** WHAT IS REQUIRED **
Give exactly the lines from the one with "Task: Click the red 买 button" through the final line of the listing below, both included, leaving out any pictures.
*** RECORDED INFORMATION ***
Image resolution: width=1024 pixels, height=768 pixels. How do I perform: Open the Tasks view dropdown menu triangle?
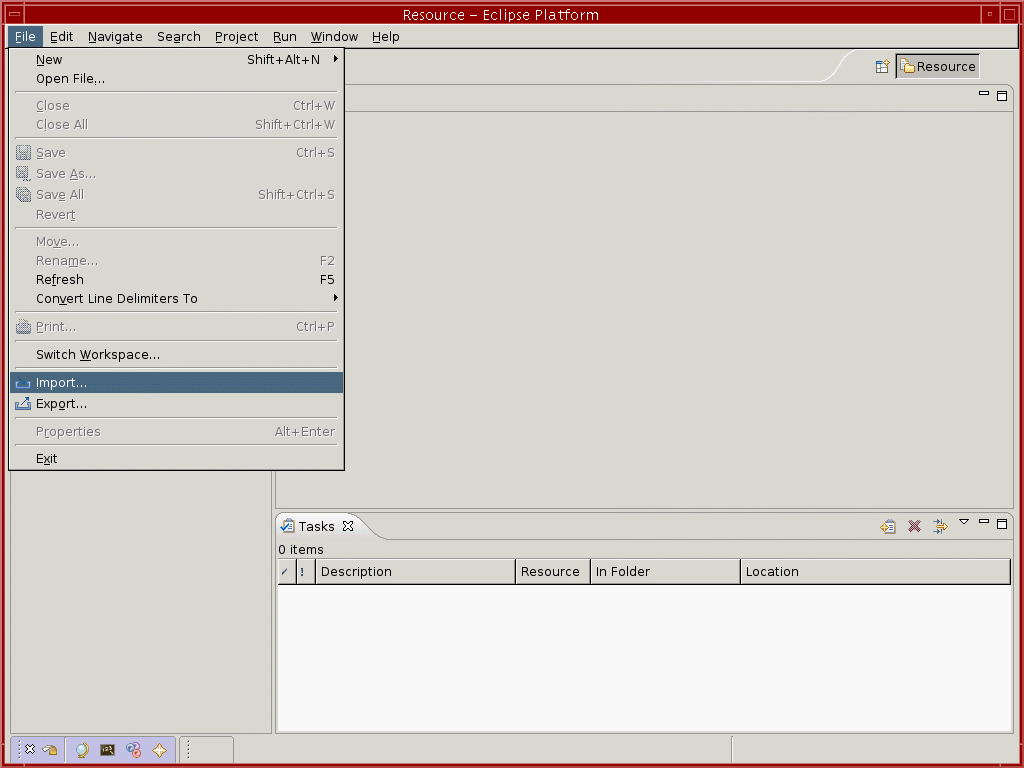(964, 521)
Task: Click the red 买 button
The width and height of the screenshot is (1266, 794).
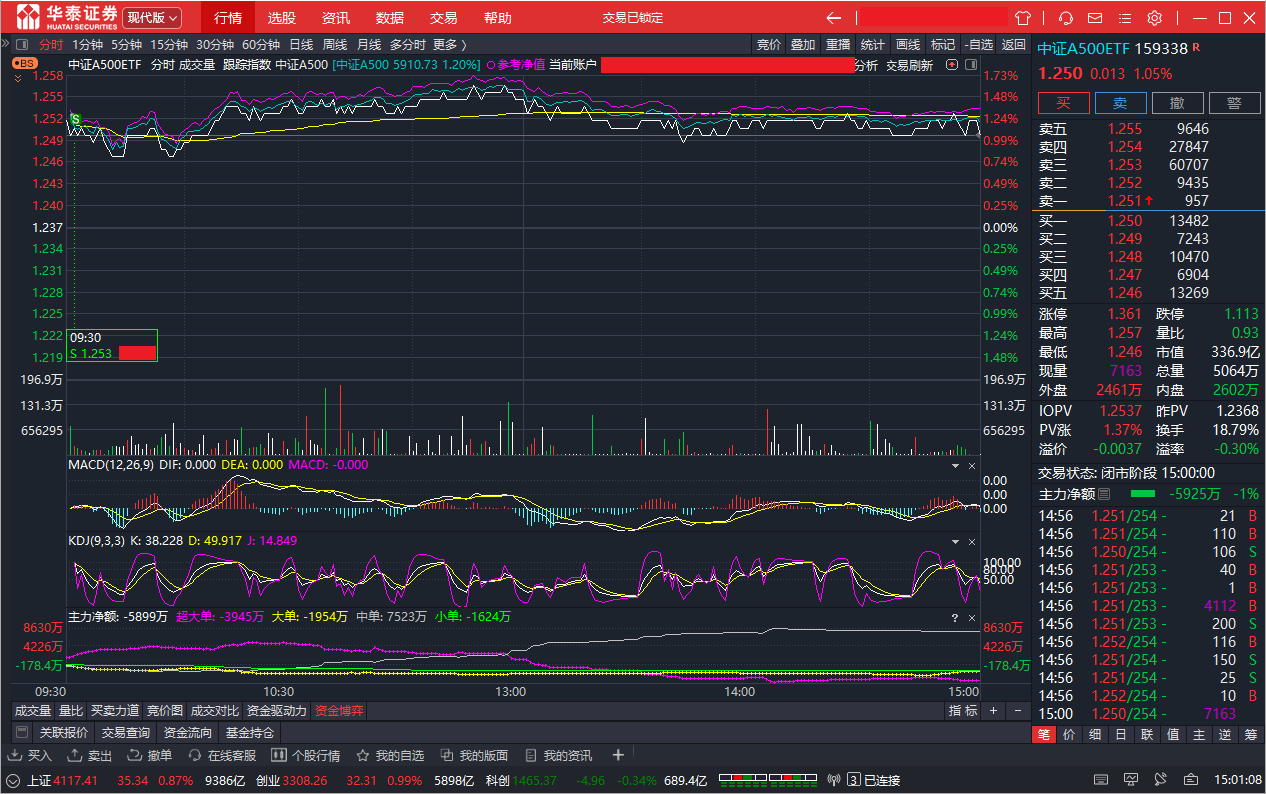Action: (1063, 103)
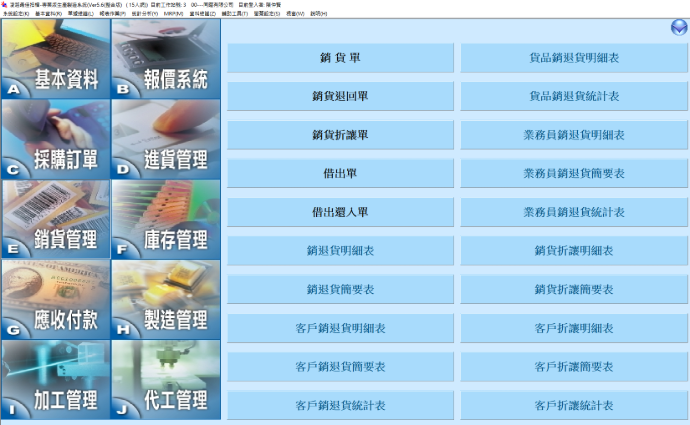Select the 銷貨管理 module tile

coord(55,219)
*** End of RECORDED INFORMATION ***
** SOLUTION TO THIS EXERCISE **
Task: Click the red 买 button
The width and height of the screenshot is (1266, 794).
Action: (1063, 103)
Select the 銷貨管理 module tile

coord(55,219)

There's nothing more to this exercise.